If you’re typically camping in the woods, fairly protected from wind—say, on the Appalachian Trail—a minimalist pole structure, like the Y-shaped design common in ultralight tents, will hold up fine in all but rare, extreme storms. But if you’re camped at higher elevations above treeline, like you’ll find in Western mountains—think of the Teton Crest Trail, John Muir Trail, and Pacific Crest Trail, and places like Yosemite, Sequoia, Glacier, Rocky Mountain, or desert parks like Grand Canyon where most campsites are exposed—strong winds are not uncommon, and a sturdy structure becomes more important.

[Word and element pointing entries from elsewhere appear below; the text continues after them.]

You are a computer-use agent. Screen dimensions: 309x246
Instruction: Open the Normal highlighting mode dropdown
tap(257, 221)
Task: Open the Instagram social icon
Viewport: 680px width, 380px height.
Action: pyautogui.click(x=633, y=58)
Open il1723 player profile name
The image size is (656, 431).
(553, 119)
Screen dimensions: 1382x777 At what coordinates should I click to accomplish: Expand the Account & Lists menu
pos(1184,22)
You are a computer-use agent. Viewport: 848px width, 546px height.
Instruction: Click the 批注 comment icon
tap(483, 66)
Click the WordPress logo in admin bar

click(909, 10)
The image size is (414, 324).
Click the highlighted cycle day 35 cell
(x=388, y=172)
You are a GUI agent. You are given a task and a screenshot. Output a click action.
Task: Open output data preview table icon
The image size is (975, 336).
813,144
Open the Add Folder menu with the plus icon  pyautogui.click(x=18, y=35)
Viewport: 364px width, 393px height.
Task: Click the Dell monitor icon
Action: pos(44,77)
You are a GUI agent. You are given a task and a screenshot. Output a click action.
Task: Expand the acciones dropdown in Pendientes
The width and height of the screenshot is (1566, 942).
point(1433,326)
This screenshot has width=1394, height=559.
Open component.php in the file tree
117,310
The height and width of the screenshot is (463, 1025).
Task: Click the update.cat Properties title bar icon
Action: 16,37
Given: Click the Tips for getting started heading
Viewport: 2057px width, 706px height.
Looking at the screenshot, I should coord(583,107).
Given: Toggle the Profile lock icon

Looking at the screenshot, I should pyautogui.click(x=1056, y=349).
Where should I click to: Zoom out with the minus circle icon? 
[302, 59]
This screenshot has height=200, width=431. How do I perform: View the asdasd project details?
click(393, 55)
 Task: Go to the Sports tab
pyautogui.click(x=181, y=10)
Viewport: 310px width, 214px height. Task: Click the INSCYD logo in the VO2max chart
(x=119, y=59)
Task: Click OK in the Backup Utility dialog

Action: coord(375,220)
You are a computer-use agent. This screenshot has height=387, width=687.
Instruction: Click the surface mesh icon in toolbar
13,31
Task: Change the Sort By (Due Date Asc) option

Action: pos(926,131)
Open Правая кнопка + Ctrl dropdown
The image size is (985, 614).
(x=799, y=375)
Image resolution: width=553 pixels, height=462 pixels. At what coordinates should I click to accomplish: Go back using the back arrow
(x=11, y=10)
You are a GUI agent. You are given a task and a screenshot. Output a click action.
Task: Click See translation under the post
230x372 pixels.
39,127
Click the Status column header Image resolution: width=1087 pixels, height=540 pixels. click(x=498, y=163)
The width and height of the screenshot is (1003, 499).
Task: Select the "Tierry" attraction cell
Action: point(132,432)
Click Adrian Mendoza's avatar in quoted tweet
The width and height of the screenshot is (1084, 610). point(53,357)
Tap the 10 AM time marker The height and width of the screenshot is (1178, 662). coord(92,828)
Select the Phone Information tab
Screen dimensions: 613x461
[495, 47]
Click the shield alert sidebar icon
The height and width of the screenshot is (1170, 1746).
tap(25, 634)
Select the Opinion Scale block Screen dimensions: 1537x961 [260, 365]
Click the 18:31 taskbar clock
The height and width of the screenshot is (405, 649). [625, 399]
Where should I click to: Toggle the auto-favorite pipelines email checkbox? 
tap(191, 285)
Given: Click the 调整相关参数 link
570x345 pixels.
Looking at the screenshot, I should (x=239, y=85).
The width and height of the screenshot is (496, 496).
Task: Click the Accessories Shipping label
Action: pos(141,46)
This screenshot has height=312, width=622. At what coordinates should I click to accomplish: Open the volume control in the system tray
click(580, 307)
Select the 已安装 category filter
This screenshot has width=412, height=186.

Wind hitting the side of a tent with steep walls and minimal pole structure can squash it as effectively as someone leaning on it.

If you need a sturdier shelter, the choices break down to either a freestanding tent with more pole structure—making it a little heavier, unless it sacrifices interior space—or a non-freestanding tent that pitches with trekking poles and relies on low-angle walls and staking and guying for its stability. While they often demand more time and attentiveness to pitch, the best non-freestanding shelters are impressively strong, very light, and actually have good space, which is why they’re popular with ultralighters and thru-hikers.

 

Big Spring camp, Paria Canyon, Utah-Arizona.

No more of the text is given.